### TASKS FOR THIS EXERCISE
1 - State whether each statement agrees with the text on the T0 model, answering yes or no and quoting the deciding words: (a) the model is evaluated on the same tasks it was trained on; (b) the Public Pool of Prompts contains 2073 prompts for 177 datasets; (c) prompts were collected for datasets containing programming languages.
2 - Carry on the text on the T0 model, beginning after its final sentence.

T0 model and prompt format.

Approach

Various NLP datasets are partitioned into different tasks. To evaluate zero-shot generalization to new tasks, the model is trained on a subset of tasks and evaluated on a held out group of tasks.

In total 62 datasets with publicly contributed prompts care grouped into 12 tasks

T0 datasets and task taxonomy.

Also the model is further evaluated on a subset of BIG-Bench which is a community driven benchmark to create a diverse collection of difficult tasks to test the abilities of LLMs.

All datasets are given to the model in natural language prompted form to enable zero shot experimentation. A prompt consists of an input template and a target template, along with a collection of associated metadata.

Prompt templates from the P3 prompt collection.

To develop prompts, an interface is built and 36 contributors, affiliated with 24 institutions in d countries participate for interactively writing prompts on datasets.

Prompts are collected for English dataset excluding ones that included potentially harmful content or non-natural language such as programming languages. This collection is referred to as the Public Pool of Prompts (P3), containing 2073 prompts for 177 datasets (11.7 prompts per dataset on average).

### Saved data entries
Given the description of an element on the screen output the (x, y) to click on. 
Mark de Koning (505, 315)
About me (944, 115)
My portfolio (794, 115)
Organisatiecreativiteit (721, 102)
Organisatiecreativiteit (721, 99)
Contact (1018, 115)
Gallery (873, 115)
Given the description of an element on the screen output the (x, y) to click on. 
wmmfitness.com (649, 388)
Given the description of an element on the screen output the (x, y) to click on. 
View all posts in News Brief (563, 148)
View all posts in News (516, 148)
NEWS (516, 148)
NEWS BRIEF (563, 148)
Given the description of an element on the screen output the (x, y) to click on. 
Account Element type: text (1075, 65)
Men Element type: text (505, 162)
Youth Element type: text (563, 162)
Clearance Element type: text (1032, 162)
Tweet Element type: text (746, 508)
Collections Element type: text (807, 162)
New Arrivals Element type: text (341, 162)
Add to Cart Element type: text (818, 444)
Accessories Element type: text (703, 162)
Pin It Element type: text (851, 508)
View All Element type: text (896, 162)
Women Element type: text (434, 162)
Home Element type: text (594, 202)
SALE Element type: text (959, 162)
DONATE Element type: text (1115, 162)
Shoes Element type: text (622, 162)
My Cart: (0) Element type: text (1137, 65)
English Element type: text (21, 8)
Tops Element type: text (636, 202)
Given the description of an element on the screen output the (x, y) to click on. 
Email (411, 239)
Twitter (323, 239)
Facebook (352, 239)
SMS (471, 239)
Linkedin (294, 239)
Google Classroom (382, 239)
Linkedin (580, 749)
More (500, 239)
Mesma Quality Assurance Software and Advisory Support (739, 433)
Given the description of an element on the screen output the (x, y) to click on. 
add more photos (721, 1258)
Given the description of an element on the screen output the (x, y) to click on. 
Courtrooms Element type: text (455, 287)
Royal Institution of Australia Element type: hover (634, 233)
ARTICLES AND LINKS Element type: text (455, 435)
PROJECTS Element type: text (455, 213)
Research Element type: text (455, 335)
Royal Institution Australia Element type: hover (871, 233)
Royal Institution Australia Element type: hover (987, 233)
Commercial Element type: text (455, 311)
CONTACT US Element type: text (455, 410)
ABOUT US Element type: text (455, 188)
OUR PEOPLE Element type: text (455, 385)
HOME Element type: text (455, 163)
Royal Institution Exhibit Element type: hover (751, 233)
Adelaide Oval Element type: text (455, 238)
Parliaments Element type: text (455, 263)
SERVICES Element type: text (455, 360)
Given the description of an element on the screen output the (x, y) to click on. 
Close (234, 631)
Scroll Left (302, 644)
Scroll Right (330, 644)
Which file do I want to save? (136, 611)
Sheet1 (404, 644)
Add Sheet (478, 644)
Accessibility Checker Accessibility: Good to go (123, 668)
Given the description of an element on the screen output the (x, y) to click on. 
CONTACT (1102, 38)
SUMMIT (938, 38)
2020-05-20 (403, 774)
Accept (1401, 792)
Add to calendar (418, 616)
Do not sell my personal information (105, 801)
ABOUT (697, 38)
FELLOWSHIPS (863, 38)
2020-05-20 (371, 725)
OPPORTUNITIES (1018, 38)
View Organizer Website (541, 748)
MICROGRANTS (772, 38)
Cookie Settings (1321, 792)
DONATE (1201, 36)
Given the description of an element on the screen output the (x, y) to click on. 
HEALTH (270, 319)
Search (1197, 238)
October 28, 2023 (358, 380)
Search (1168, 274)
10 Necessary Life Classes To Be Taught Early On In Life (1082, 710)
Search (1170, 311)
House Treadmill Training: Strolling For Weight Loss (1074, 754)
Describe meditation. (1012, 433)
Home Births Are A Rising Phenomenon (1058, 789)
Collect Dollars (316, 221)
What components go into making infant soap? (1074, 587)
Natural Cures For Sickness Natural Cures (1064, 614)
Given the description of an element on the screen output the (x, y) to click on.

### RESPONSES PER TASK
1 -
(a) No: "the model is trained on a subset of tasks and evaluated on a held out group of tasks."
(b) Yes: "containing 2073 prompts for 177 datasets (11.7 prompts per dataset on average)."
(c) No: "excluding ones that included potentially harmful content or non-natural language such as programming languages."

2 -
Prompts used in experiments are all sourced from P3 except for BIG-bench, the prompts of which are provided by its maintainers.

Experimental setup

T0, based on T5 uses an encoder-decoder architecture with input text fed to the encoder and target text produced by the decoder. The model is trained to autoregressive generate the target through standard maximum likelihood training. Unlike decoder-only language models such as GPT-3, it is never trained to generate the input.

  • T0 is trained on the multitask mixture P3
  • T0+ is the same model with identical hyperparameters except trained on a mixture that adds GPT-3’s evaluation datasets.
  • T0++ further adds SuperGLUE to the training mixture (except RTE and CB), which leaves NLI and the BIG-bench tasks as the only held-out tasks.

All the T0 variants are initialized from the 11B parameters version of the LM-adapted T5 model (referred to as T5+LM).

Evaluation

Generalization to Held-out Tasks

Results for T0 task generalization experiments compared to GPT-3.
  • Multitask prompted training (T5+LM) leads to significant gains over the baseline on all datasets.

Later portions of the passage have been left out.